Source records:
──────

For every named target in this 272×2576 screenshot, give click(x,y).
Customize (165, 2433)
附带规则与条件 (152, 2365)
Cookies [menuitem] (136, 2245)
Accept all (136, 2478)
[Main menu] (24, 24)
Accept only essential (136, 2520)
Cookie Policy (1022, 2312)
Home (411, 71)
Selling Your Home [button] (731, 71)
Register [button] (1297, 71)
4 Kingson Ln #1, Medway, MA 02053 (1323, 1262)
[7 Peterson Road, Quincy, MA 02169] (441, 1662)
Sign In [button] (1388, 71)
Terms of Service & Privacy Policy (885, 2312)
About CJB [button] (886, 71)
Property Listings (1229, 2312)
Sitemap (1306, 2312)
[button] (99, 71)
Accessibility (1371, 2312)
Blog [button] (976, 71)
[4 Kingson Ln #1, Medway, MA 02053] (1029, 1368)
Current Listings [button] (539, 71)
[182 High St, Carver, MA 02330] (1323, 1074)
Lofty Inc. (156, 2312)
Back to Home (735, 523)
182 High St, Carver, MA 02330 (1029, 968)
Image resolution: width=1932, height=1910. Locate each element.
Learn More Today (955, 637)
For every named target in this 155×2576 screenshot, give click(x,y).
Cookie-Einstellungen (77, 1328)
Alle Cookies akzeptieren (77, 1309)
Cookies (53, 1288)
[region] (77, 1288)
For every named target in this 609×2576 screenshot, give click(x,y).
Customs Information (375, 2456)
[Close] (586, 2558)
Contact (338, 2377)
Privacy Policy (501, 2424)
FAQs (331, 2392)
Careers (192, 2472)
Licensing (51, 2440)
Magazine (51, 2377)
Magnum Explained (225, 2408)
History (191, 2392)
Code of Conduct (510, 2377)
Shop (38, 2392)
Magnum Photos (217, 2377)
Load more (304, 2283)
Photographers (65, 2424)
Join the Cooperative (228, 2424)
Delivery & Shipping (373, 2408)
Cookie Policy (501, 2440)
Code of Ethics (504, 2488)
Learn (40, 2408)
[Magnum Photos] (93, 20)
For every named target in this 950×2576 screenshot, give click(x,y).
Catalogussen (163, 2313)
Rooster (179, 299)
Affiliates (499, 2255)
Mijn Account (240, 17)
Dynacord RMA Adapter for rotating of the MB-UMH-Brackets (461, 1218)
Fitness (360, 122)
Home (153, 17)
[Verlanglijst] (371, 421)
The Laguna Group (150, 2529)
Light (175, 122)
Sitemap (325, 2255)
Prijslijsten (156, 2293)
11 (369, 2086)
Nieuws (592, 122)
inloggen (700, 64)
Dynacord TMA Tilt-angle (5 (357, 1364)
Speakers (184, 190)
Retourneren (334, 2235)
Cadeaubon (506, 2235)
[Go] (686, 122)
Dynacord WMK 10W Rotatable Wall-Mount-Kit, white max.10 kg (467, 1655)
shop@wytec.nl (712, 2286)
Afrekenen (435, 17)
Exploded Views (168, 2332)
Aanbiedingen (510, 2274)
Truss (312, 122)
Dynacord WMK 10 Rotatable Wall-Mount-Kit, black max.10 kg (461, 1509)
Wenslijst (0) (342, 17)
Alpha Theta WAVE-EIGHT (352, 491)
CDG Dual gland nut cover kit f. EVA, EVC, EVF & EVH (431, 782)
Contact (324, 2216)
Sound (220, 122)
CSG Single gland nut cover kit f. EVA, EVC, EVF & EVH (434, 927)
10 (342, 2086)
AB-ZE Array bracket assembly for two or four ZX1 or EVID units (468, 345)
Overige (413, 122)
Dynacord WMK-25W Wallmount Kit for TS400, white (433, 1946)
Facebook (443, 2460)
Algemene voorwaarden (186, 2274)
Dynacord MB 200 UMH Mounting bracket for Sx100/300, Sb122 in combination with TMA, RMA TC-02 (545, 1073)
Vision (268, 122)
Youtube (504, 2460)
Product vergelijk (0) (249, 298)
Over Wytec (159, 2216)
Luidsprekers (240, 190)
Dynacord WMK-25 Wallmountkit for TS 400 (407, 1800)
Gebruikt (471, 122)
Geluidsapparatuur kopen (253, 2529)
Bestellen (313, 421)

──────

**PROMPT:**
From the entries, find how many lines contain "this" and give the number alone.

**ANSWER BOX:**
4